» **DATA FOR REVIEW**
.....
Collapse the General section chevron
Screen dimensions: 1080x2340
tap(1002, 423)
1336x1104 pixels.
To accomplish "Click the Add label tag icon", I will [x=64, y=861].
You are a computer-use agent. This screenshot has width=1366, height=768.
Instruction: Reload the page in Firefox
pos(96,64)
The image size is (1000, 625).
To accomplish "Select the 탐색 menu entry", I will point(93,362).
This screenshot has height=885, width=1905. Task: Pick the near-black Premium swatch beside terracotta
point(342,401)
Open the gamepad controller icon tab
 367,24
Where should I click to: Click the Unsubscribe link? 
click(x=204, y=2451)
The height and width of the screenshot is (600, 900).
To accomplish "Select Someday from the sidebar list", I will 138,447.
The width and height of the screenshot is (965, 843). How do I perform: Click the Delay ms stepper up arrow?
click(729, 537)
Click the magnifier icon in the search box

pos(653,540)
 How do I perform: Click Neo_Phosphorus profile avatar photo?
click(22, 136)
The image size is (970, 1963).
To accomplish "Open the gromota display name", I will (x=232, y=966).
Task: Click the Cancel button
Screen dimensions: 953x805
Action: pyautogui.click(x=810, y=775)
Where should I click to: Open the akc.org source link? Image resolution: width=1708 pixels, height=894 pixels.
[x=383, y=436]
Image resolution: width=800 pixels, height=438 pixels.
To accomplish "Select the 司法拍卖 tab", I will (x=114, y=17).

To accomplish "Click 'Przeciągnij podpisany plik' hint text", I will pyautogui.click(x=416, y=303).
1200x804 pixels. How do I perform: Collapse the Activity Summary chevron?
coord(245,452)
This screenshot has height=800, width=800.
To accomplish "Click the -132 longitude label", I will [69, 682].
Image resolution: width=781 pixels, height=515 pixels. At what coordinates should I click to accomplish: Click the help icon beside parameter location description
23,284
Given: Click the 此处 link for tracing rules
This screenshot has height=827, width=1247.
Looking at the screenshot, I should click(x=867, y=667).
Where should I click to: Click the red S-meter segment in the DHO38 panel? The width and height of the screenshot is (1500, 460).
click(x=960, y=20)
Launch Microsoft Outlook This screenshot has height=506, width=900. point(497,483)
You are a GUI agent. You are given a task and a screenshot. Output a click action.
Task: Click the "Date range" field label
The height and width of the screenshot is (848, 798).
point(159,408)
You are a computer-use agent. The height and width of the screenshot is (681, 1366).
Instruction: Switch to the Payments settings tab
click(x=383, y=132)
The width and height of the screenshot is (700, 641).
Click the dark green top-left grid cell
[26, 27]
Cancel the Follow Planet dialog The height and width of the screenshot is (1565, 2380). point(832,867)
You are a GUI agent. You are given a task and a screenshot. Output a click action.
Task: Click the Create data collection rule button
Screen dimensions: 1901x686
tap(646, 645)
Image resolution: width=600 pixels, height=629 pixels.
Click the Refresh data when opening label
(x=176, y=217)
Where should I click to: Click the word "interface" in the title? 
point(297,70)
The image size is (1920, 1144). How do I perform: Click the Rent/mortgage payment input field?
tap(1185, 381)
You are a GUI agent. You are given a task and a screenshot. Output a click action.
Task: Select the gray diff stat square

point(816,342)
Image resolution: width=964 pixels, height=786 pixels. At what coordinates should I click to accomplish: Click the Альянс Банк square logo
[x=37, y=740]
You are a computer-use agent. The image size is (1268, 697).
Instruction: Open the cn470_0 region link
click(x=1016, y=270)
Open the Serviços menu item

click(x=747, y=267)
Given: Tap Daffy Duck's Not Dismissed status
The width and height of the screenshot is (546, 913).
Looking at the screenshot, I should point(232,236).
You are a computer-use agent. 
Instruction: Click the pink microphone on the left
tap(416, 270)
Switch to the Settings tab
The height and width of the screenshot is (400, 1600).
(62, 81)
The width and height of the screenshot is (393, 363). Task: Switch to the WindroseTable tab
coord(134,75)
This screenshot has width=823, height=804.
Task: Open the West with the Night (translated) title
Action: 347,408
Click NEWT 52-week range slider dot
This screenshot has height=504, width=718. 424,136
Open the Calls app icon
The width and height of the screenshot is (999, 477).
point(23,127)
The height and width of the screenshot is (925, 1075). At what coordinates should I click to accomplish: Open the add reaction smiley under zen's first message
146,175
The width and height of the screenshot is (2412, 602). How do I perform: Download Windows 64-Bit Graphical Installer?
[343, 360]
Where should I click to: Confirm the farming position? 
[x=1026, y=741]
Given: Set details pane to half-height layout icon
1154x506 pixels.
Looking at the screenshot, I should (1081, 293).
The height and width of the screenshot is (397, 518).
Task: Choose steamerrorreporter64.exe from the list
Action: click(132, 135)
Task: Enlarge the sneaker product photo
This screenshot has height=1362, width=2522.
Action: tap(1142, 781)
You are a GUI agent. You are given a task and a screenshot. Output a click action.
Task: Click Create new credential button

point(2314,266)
.....
» **WHAT IS NEEDED**
Show the lines of the data that hold the word "will".

» **THE ANSWER**
To accomplish "Click the Add label tag icon", I will [x=64, y=861].
To accomplish "Select the 탐색 menu entry", I will point(93,362).
To accomplish "Select Someday from the sidebar list", I will 138,447.
To accomplish "Open the gromota display name", I will (x=232, y=966).
To accomplish "Select the 司法拍卖 tab", I will (x=114, y=17).
To accomplish "Click 'Przeciągnij podpisany plik' hint text", I will pyautogui.click(x=416, y=303).
To accomplish "Click the -132 longitude label", I will [69, 682].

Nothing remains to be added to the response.